- Oxylabs has confirmed an annual run rate of $350 million and announced it has raised $130 million from Warburg Pincus at a $3.6 billion valuation.
- This is Oxylabs’ first external funding in ten years, after a decade of growing the company without outside investment.
- The round makes it the second Tesonet-incubated company to reach unicorn status, after Nord Security.
For 10 years, Oxylabs turned away outside investors, building an unglamorous proxy business into a company generating hundreds of millions in revenue without ever taking a check.
This week, that changed: the Vilnius-based web data infrastructure company confirmed it has raised $130 million from Warburg Pincus at a $3.6 billion valuation, its first outside investment since its founding in 2015, and disclosed that its annualised run rate has passed $350 million.
The company’s revenue multiple is about 10.3x, based on a $3.6 billion valuation, which is higher than what its rival, Bright Data, reportedly commands for similar revenue.
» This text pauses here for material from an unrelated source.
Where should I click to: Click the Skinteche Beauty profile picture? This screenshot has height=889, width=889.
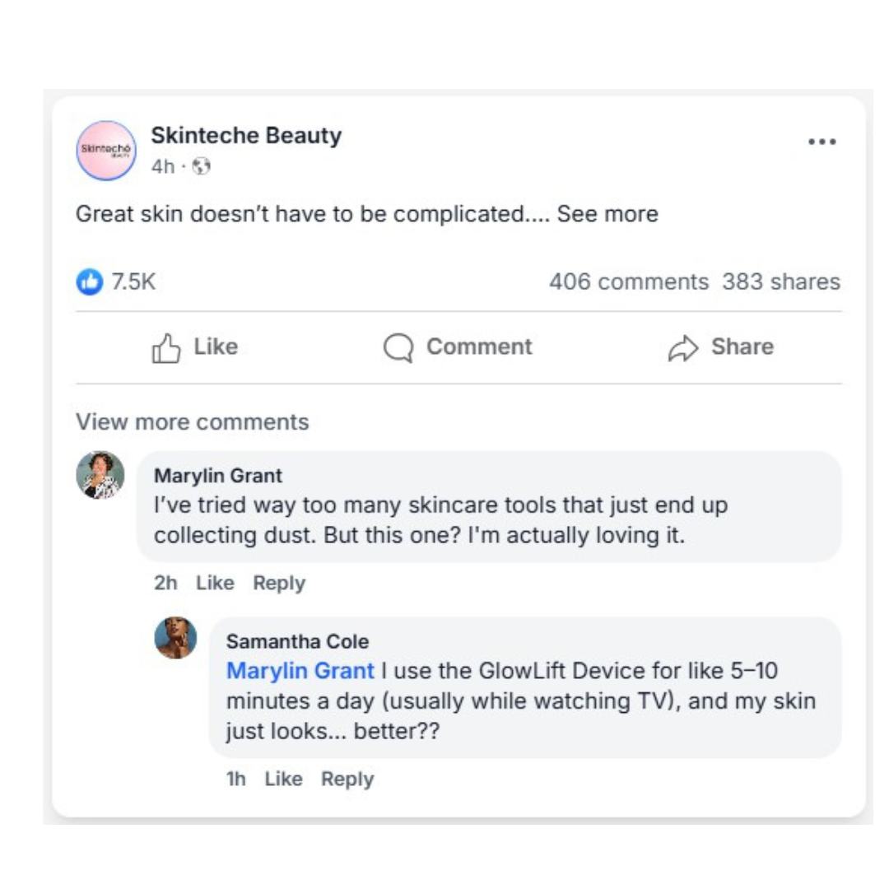click(x=106, y=151)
Oxylabs serves more than 350,000 customers, including several Fortune 500 companies, but did not share revenue by segment.
“With Warburg Pincus, we will build on this momentum and our lead in web data infrastructure and product development, and continue executing our long-term strategy,” says Vytautas Savickas, group chief executive of Oxylabs.
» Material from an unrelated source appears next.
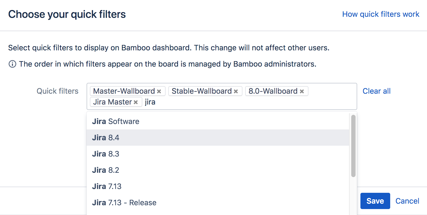Select Jira Software from the suggestions

(116, 121)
Chief financial officer Jurgis Gabrielius Rudgalvis tells Tech Funding News that the company has proven its ability to execute as the leader in data infrastructure platforms and that the new capital would go toward expanding and strengthening the global network.
At a $3.6 billion valuation, Oxylabs is now Lithuania’s second-most-valuable private company, behind Vinted, which was valued at about $5.6 billion in 2024. Oxylabs is also the second company from Vilnius’ Tesonet accelerator to become a unicorn, following Warburg Pincus’ 2022 investment in Nord Security.
First outside money in a decade
Oxylabs was founded in 2015 by Mindaugas Caplinskas and started out of Tesonet, which also launched Nord Security and Surfshark. The company is based in Vilnius and has about 500 employees. Earlier this year, Savickas became group chief executive, taking over from Julius Černiauskas, who is now chairman.
Oxylabs provides companies with access to a network of proxy IP addresses, enabling them to collect public web data, such as competitor pricing and search results, without being blocked. Some sources say the company has between 100 million and 175 million IPs, but Oxylabs has not confirmed the exact number.
The company started as a data centre proxy service and now also supports AI agents that require real-time web data. For example, e-commerce companies can track competitors’ prices, and AI labs can ensure chatbots use up-to-date information.
Bright Data, based in Netanya, Israel, is Oxylabs’ main competitor. Bright Data received private equity investment from EMK Capital in 2017, passed $300 million in annual recurring revenue in 2025, and won legal cases against Meta and X that set industry standards. NetNut and Decodo also compete in the proxy sector, but on a smaller scale.
The web scraping market was valued at $1.03 billion in 2025 and is projected to reach $2.23 billion by 2031, growing at a 13.78% CAGR, according to Mordor Intelligence.
Same playbook, different company
Warburg Pincus has firsthand experience with the quality of companies in the Tesonet ecosystem through their partnership with Nord Security, which made Oxylabs a logical partner for the Capital Solutions team, according to Rudgalvis.
When asked if this funding round could lead to more fundraising or an IPO, Oxylabs did not comment. They only said that “whatever comes next will follow from” carrying out its current strategy.
Allison Ross, principal at Warburg Pincus, adds, “Oxylabs has established itself as a leader in data infrastructure through its sophisticated, robust, and compliant technology and expansive network. We are excited to support the Oxylabs team as they continue to expand their offering to help their blue-chip customers access and unlock data-driven insights.”
The $130 million investment came from the Warburg Pincus Capital Solutions Founders Fund, which closed in September 2024 with over $4 billion in commitments for founder liquidity, growth, and M&A. Warburg Pincus manages more than $105 billion in assets across over 225 active portfolio companies, including DriveCentric, Global Eggs, and MIAX. Goldman Sachs Bank Europe SE was the sole placement agent for the deal.
Warburg Pincus has now used a similar approach twice with companies from the Vilnius accelerator, investing in profitable firms that had not previously taken outside funding. Oxylabs is getting a higher revenue multiple than Bright Data for similar revenue, but has not said how much of its $350 million run rate comes from AI agents. This number will be important for judging if the current valuation can last.